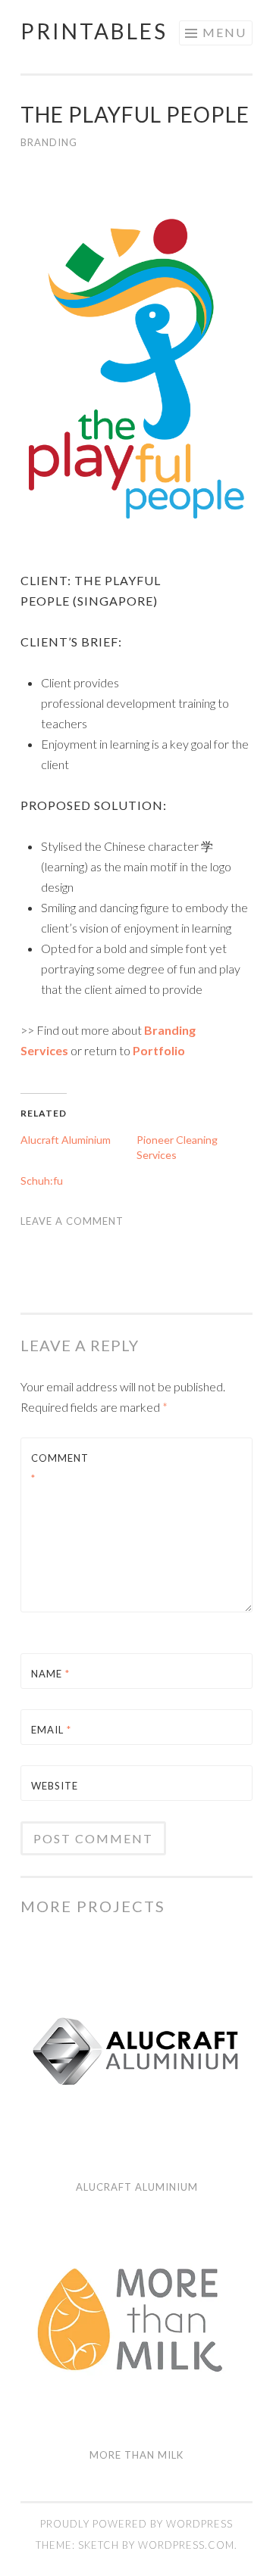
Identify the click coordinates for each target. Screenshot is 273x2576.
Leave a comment (72, 1221)
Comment (60, 1468)
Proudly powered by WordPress (136, 2524)
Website (54, 1786)
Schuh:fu (41, 1180)
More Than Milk (136, 2455)
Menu (224, 32)
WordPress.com (186, 2545)
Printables (94, 31)
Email (51, 1730)
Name (50, 1674)
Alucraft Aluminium (65, 1139)
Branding (48, 142)
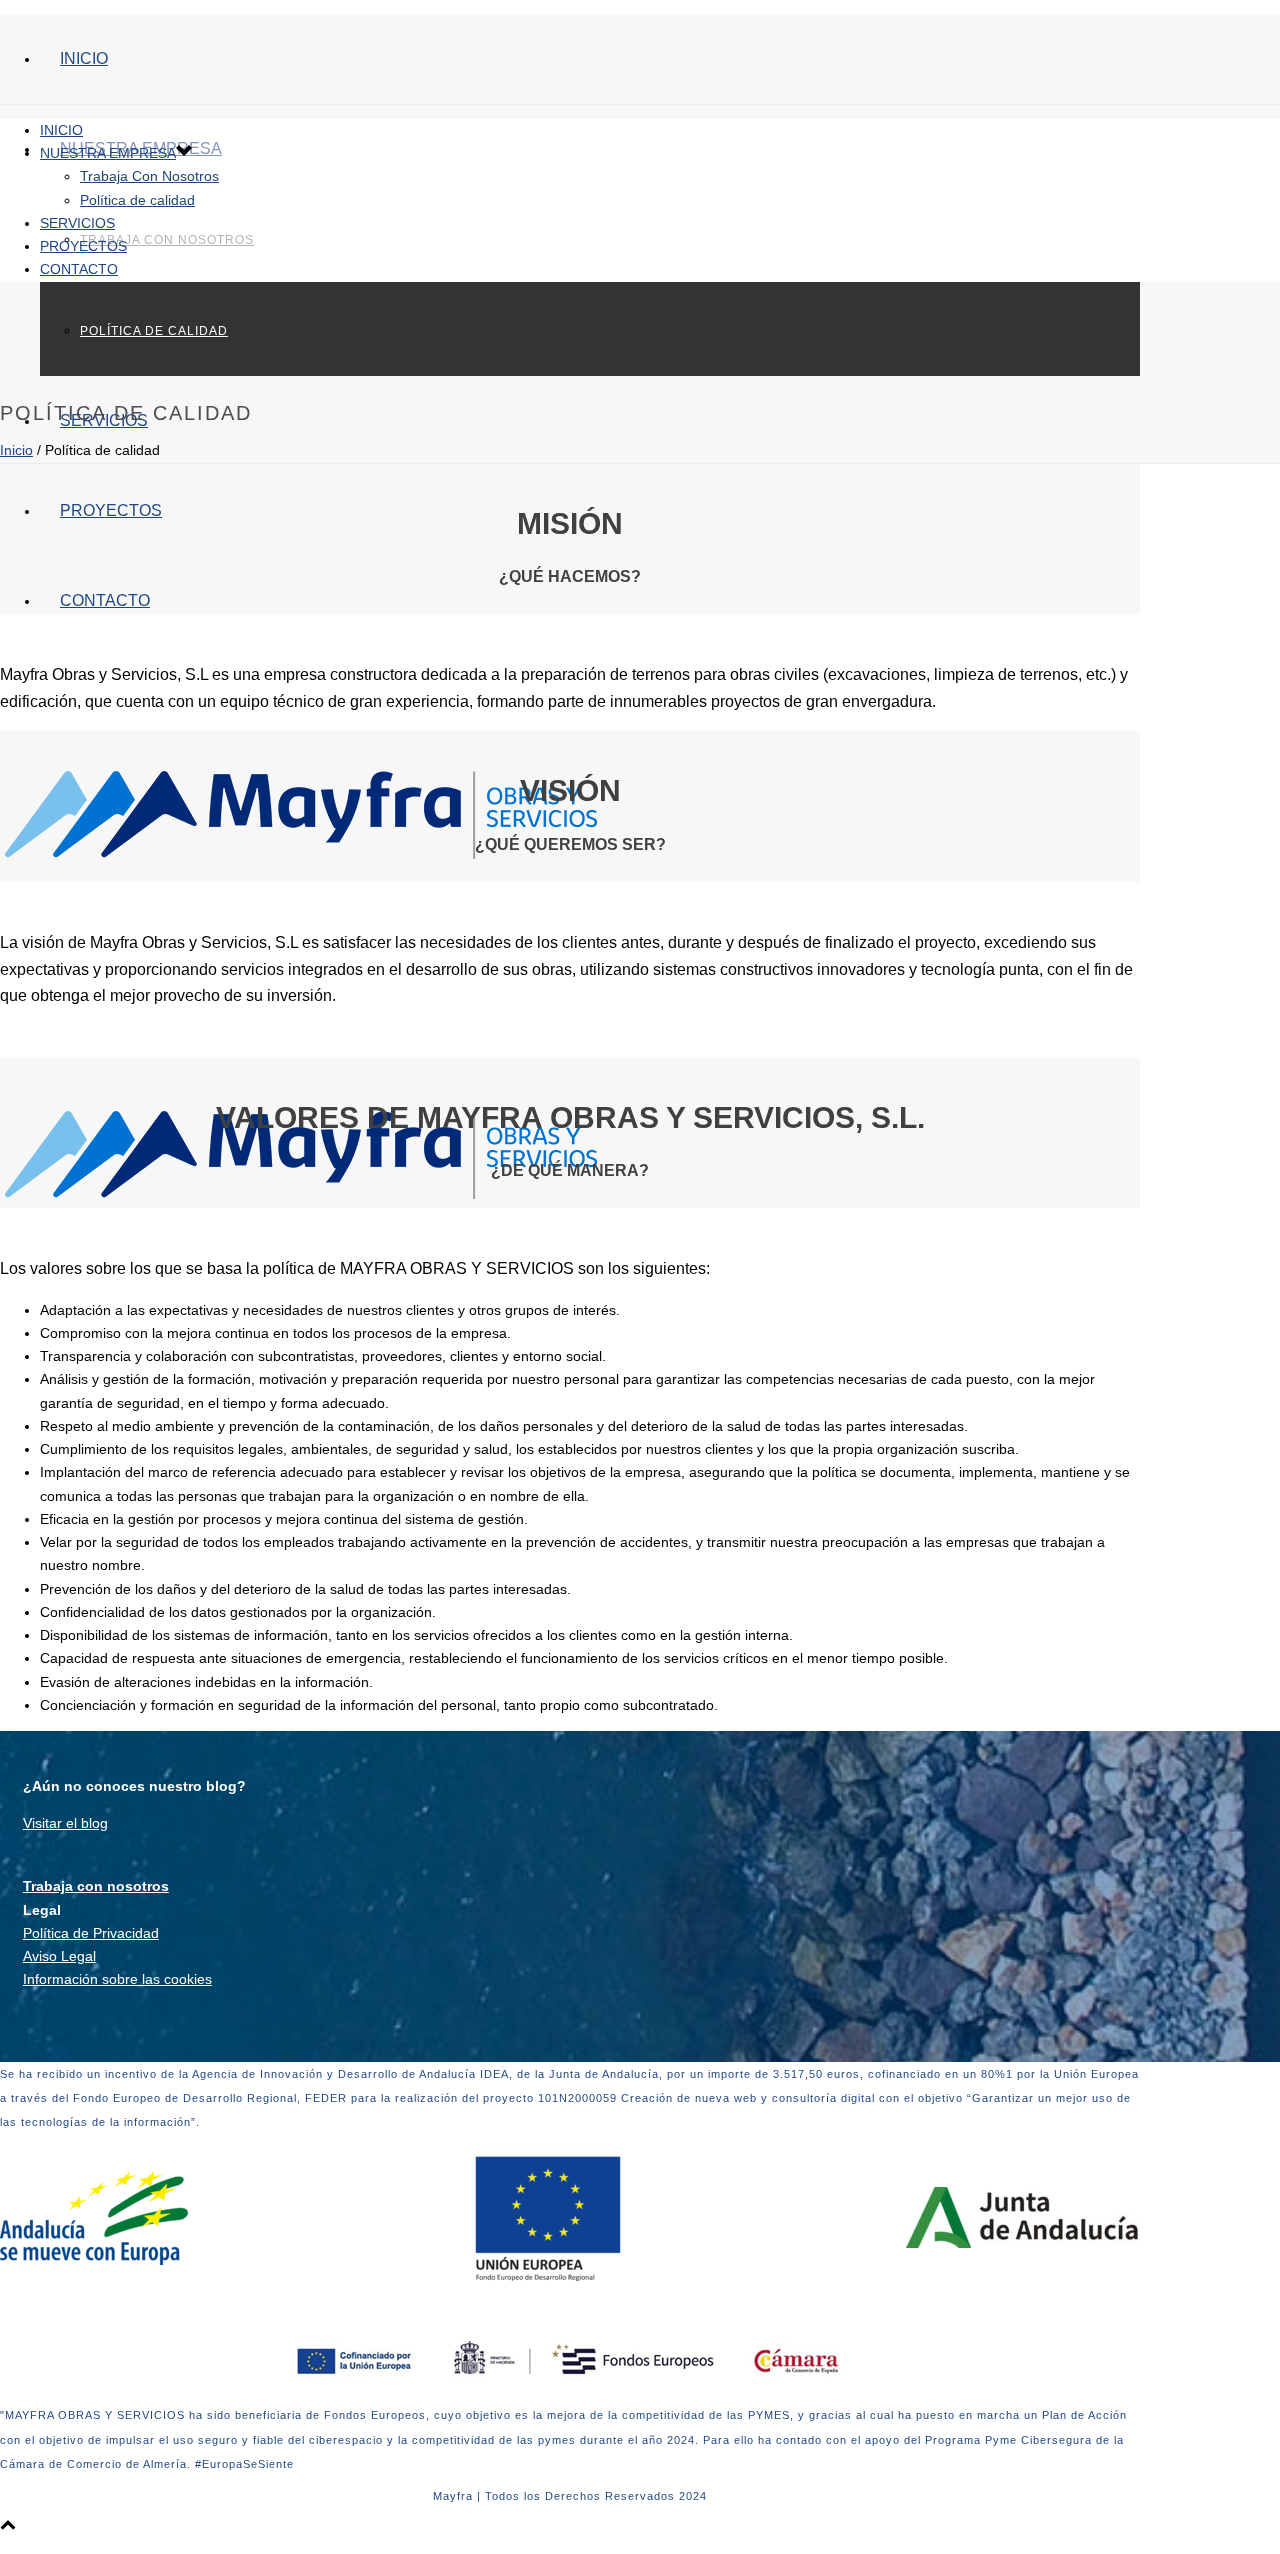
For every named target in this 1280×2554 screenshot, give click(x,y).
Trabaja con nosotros (96, 1886)
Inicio (16, 450)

——————

WHAT YOU ARE ASKED TO DO = Go back to the line containing "More Than Milk (136, 2455)" and output it and every line after it through the end of the records, exactly, but not the pictures.

WRITTEN REPLY =
More Than Milk (136, 2455)
Menu (224, 32)
WordPress.com (186, 2545)
Printables (94, 31)
Email (51, 1730)
Name (50, 1674)
Alucraft Aluminium (65, 1139)
Branding (48, 142)
For every named target in this 1280×2554 screenshot, give click(x,y).
Trabaja con nosotros (96, 1886)
Inicio (16, 450)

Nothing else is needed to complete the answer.